Each apron only cost me a couple bucks because I used old pillowcases from Thrift Stores, and other fabrics I’ve acquired from my local Freecycle.org group. Also, using old pillow cases for the base of this apron makes starting out more simple because the edge of the pillow case is conveniently hemmed for you, and often has a really pretty pattern. Giving gifts like this is meaningful because you made something with your own hands, and made it especially for someone you love. Plus it just makes sense for someone on a budget!
This basic pattern is easy to adapt and use other fabrics for the waistband, and pocket, if you want contrasting fabrics. It can also be done entirely with one pillowcase. In that case, instead of using the second half of the pillowcase for just the waistband. Cut the pillow case in half once. Cut the half with the closed end in half again. From those two pieces, but the half with the closed side in half length-wise, so you have two four sided squares with two sides closed on each piece. Those can be pockets. The left over piece can then be cut in half width-wise so you have two strips for the waistband.
Here is my version –
Fabric: When I saw this wonderful red polka dot pillow case I immediately thought of my dear friend Grace. It is as spunky and bright as she is. I decided to pair it with a floral patterned pillow case. I like the touches of yellow and green against the red.
Notions: To add a little flair I chose lace and rick-rack. The contrast goes well with Miss Grace since she’s as sweet and soft as she is strong and determined.
Tools: In addition to a sewing machine, and thread (I used white thread for all 6 aprons) your best friends will be an iron, tape measure, pins, and sharp scissors (make sure you never use your sewing shears to cut paper, it dulls the heck out of scissors).
Step 1: Make sure to wash and iron your pillowcases so your cutting will be straighter. Then, take the pillowcase that will be your base and it cut in half width-wise. If you’re particular measure from one end to the other with your measuring tape to find the middle. (I wasn’t very precise at this point. I just kind of figure it out as I go, I suppose.)
Step 2: With the top half of the pillow case (the closed end) cut in half again width-wise.

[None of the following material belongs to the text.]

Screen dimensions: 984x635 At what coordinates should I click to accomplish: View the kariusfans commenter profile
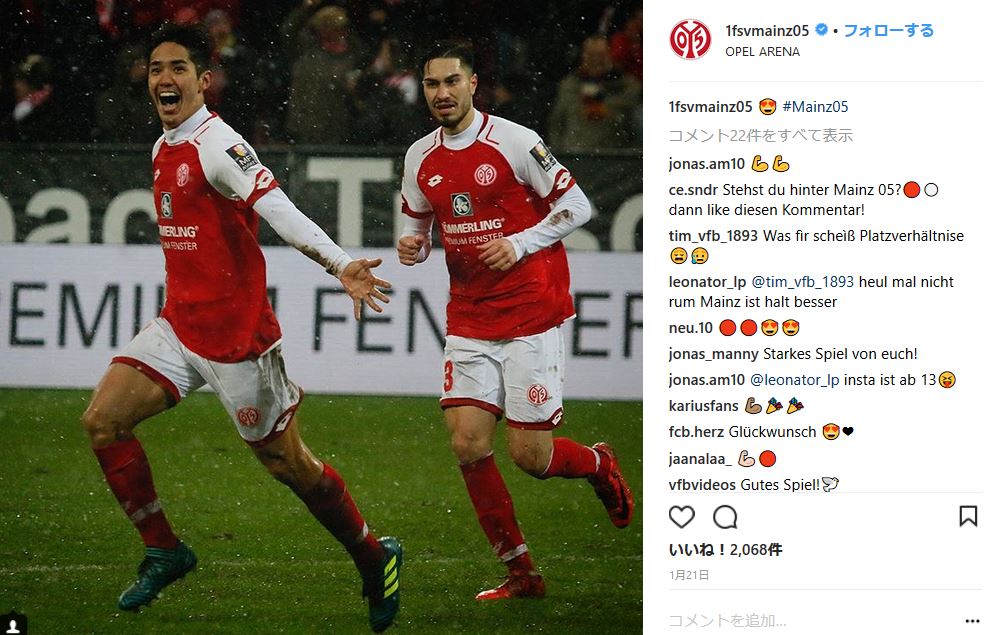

Step 3: These two pieces will become the waistband on your apron. Cut off the seam that is on the inside edges at the ends of each piece as well as the one along the length of the closed side. So then you have two long lengths of fabric, more or less equal (Mine are always a little bit crooked).
Step 4: Sew the two pieces together along the end, you’ll want to use a basic running stitch. Make sure that the back sides of the pattern face out. Sew a few stitches, then back stitch a few, continue sewing almost to the end and back stitch a few stitches then sew off the end. Lift foot, pull fabric out from machine. Clip thread ends on fabric.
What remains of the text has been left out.